**Prompt 1**
In the text about "One Grain of Rice," what three things does it say the computer's near-infinite space is defined by?
**Prompt 2**
According to the text about "One Grain of Rice," what did the architects begin with when adapting the story into a design?

:: Supplied text ::

Until the system can support no further additions: This is such an important phrase at a time when the cosmos seems weary of our human abuses; enough is enough, if you will. The girl in “One Grain of Rice” was saying as much. And as it happens, this also suggests a simple and beautiful answer to the question so many students ask: “How do you know when a story you are writing is finished?”
Three Questions for Bernheimer Architecture from Kate Bernheimer
How did you choose this story?
“One Grain of Rice” resonated with us in this time of pandemic. We were wary of aestheticizing data from the catastrophe as a way of visualizing this tale — there are already strong and articulate data visualizations that capture what is happening, how COVID-19 spreads and transmits. Yet the story is so pertinent in this plague year of 2020, especially as every day, on the front pages of the news or on social media, we are confronted with numbers that otherwise might be incomprehensible, growing in ways we can quantify and graph but that nonetheless, because of their scale, remain all too abstract.
What was the very first step you took as you began to adapt this story about replication into a design?
We began with a single mark.
That mark doubles, doubles again, doubles again. Like the grain of rice.
We began by thinking about the act of drawing, of mark-making. But also with a weird constraint — that a framed image with boundaries is itself contradictory, and thus a limited number of elements on a page describing exponential growth is a contradiction, and a strange one. How does one illustrate a path to the infinite, a spiraling out of control (and the seeming chaos that comes with that)? How do you represent that, either physically or virtually, in analog fashion or digitally? The physical page is limited. The computer seems to create a space that is near-infinite; but it is defined by pixels, vectors, finite coded information, typically held within the discrete boundaries of a screen or captured in a facsimile of page-space.
Where did you go from the idea of a mark, and a pixel — how did you create these super-dimensional images? Somehow it strikes me that the idea of the mark or pixel corresponds to the limitations that architects face — or to put it another way, you have to stop somewhere, don’t you? How does a design, like a story, find an end?
We overlap these pixel-based marks and vectors to create space, to reference each other. This limits their own existence (thanks to their reference to each other) but it also allows them to co-exist due to multiplying and cross-hatching, a repeating, a growth without boundary. But unlike paintings or drawings, which exist in a world of (mostly) flatness (Sol LeWitt and Jasper Johns come to mind), the software and spatial media of Rhino and computer modeling permit us architects to create environments within a near-infinite field. Which means we are faced with a conundrum: how do we expand, grow these marks to create the environmentally infinite of the story when our own urge is to create the finite, the controlled? The story of the single grain of rice contains a chess board, a framed space with rules and boundaries. Our files have very few of those. And so our drawings explicate that character in the story: the framed infinite. Our drawing is a collection of countless marks, nearly innumerable pixels, articulating vectors of growth that speak to the infinite while also exerting a level of chaotic control over the story itself. A bit of a parallel to our current struggles, perhaps.

:::
:: Dataset content ::

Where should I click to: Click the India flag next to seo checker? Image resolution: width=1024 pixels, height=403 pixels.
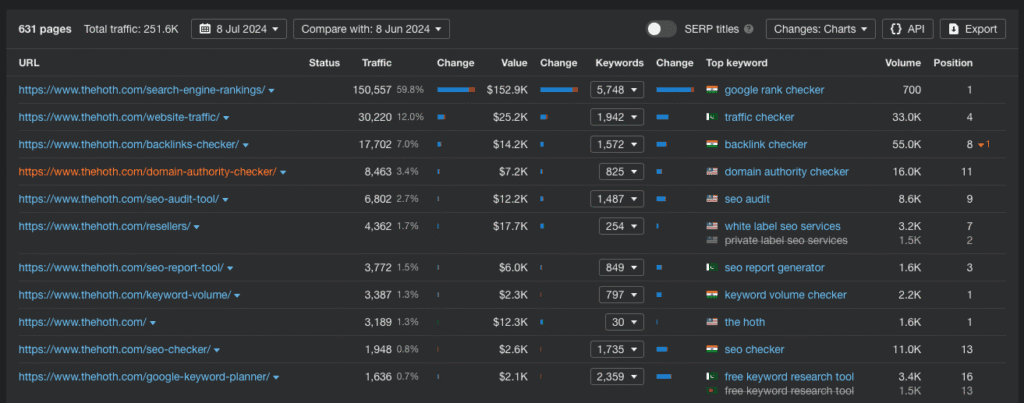click(712, 349)
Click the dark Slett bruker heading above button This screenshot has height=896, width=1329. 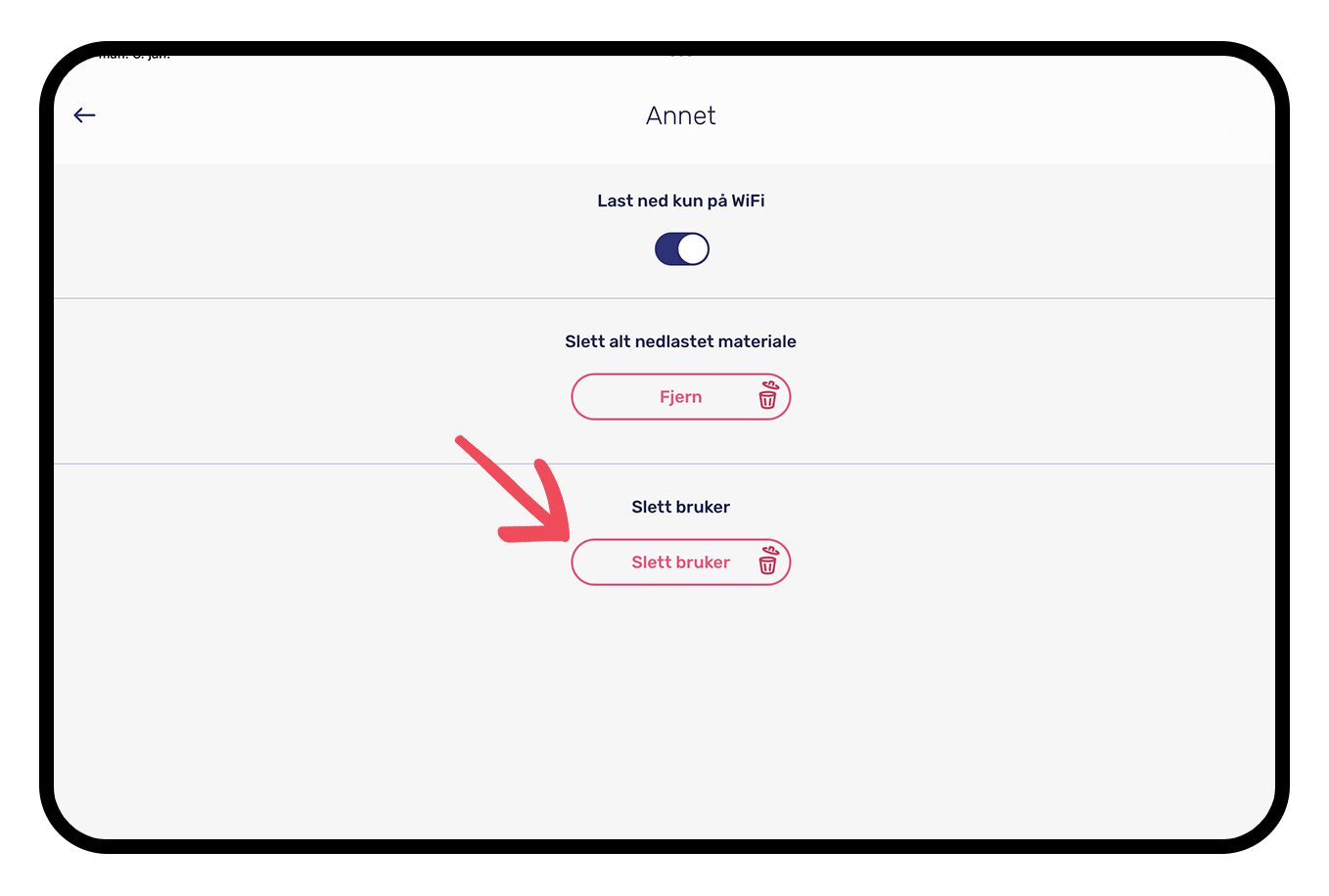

:::

**Task answer 1**
Pixels, vectors, and finite coded information.

**Task answer 2**
They began with a single mark.